Nevertheless, he was a member of the Mets’ pitching staff opening day the following year and remained with the Mets for the better part of the next four seasons. Bearnarth, who featured a sinker and slider, was almost exclusively a reliever, starting only 7 games, but never registered a single save for the Mets. When the Mets started getting better, Bearnarth was sent to AAA in 1967 where he remained for the next four years. He got a brief and extremely ineffective shot with the Milwaukee Brewers in 1971, but later became a successful pitching coach.

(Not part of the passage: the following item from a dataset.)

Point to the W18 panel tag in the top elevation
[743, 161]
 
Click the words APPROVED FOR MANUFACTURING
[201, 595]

As for his major league career, you’d have to say Bearnarth was in the right place (the Mets’ organization) at the right time (when the team was in desperate need of pitching). Had he signed with another organization, it’s entirely possible he would never have even gotten a shot at the major leagues. I wish I could recall some highlights of Larry’s Met tenure, but frankly, I can’t. So, I looked it up and here they are :
1. In a game against San Francisco, Stengel went out to talk to Bearnarth with two on, no outs and future Hall of Famer Orlando Cepeda at the plate. “Tra-la-la,” was all that Stengel said before walking off, leaving a puzzled Bearnarth. On his next pitch, Cepeda grounded into a triple play to end the inning. Bearnarth couldn’t wait to ask Stengel what “Tra-la-la” meant. “Tra-la-la, triple play,” replied Stengel.
2. In a relief appearance for the Mets on June 14, 1965 in Cincinnati, Bearnarth came on in relief in the 9th. To that point, the Mets had not yet managed a single hit off Jim Maloney, but Bearnarth was able to keep the game scoreless until the 11th, when right-fielder Johnny Lewis broke the no-hitter with a lead-off home run. Bearnarth pitched another scoreless inning in the bottom of the 11th and got the win.
Few pitchers in the Mets’ early years lasted as many as four seasons with the team, so that was an accomplishment in itself. However, unlike a lot of other young pitchers, Bearnarth really didn’t show a whole lot of promise of getting much better and it just seemed like a matter of time before he’d be displaced.
In retrospect, Bearnarth was a hard working and dedicated student of the game who did the most with what he had, but simply didn’t throw hard enough to be anything more than what he was.